Tens of thousands of highly paid public sector bosses are to be forced to pay back their golden goodbyes, or exit payments, if they return to the sector within a year.
The government said it is delivering reforms to the revolving door culture that currently exists in some parts of the public sector by bringing nearly double the number of public sector bosses under the scope of new clawback legislation.

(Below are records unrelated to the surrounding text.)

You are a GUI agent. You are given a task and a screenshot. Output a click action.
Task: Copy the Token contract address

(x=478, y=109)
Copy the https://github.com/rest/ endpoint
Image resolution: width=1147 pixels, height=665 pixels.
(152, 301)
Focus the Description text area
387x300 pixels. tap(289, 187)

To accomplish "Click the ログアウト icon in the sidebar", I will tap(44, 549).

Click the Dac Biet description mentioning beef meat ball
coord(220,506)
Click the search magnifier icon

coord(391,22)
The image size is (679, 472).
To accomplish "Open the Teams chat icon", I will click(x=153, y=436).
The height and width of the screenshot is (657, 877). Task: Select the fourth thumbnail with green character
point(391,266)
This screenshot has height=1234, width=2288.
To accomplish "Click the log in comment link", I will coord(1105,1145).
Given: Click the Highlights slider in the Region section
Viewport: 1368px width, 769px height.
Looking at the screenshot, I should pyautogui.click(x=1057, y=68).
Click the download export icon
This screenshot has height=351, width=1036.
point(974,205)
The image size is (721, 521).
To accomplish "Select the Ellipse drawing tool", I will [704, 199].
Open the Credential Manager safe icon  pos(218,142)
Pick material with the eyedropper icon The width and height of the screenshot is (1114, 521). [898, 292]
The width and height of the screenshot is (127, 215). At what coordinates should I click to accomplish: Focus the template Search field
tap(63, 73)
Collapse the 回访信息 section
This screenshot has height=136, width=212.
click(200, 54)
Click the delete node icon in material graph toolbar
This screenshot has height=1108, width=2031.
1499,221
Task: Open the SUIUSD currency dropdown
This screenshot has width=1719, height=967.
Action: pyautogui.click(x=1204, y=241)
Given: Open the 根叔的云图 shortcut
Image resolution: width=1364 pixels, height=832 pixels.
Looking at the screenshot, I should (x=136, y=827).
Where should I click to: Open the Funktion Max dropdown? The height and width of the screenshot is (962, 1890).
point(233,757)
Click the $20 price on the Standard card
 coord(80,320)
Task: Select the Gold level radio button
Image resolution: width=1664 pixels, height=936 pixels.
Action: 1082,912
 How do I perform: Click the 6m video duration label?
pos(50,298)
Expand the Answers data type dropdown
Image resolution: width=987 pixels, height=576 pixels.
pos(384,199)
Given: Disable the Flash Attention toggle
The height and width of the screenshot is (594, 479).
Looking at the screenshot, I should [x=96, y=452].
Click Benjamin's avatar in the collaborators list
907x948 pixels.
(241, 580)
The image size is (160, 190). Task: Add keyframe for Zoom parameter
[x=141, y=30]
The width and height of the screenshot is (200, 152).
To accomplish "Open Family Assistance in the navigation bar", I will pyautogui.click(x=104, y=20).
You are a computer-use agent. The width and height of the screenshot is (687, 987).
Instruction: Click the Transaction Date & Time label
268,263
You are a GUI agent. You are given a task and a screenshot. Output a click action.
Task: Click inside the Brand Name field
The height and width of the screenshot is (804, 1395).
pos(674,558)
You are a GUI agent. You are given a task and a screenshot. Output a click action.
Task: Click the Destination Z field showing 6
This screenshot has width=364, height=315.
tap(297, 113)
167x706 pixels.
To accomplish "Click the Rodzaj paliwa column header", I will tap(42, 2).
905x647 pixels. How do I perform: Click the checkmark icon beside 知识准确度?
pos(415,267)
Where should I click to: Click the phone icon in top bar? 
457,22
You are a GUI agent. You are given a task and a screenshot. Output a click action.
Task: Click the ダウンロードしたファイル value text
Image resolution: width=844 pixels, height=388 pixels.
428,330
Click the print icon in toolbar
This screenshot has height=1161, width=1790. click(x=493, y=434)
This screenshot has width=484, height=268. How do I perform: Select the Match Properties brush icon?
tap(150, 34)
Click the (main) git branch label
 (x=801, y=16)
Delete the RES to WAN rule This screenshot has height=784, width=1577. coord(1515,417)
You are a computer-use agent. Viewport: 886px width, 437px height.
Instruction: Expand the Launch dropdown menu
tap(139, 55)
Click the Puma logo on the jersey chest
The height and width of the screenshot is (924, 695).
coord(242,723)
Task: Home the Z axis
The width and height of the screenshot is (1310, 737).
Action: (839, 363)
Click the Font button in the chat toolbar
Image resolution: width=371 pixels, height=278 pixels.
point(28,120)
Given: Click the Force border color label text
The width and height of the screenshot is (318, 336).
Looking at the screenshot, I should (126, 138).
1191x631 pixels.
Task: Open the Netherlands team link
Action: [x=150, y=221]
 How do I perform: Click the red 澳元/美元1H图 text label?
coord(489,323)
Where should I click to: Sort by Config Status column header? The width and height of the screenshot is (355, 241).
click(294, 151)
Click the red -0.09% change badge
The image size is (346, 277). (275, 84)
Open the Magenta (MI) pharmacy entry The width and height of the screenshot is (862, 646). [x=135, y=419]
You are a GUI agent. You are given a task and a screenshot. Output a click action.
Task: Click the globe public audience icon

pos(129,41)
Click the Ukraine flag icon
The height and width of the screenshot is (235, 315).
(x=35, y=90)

Until the government set new rules around the recovery of public sector exit payments earlier this year it was not a legal requirement for public sector bosses who received an exit payments to pay it back if they got a new job in the public sector.
The changes build on those new rules which were set out in the Small Business, Enterprise and Employment Act 2015. They mark the next step in the government’s plan to modernise Britain’s public services and will come into force in April 2016.
Chief Secretary to the Treasury, Greg Hands said:
“It is unacceptable that in the past, working taxpayers have had to fork out for golden parachute payments for highly-paid public sector workers who then go on to get jobs in another part of the public sector.
“Some of these payments have been worth hundreds of thousands of pounds. We’ve already delivered on our pledge to end six-figure pay-offs in Whitehall.
“Now we’re going further, and delivering a system that will mean exit payments are clawed back if public sector workers who get them simply join another organisation within months.
“We are determined to deliver more for less in public services, so that the taxpayers who fund them get the very best value for money.
“Today’s consultation on regulations to recover exit payments is just the latest step in modernising terms and conditions in the public sector, which has already saved taxpayers £12bn over the last parliament.”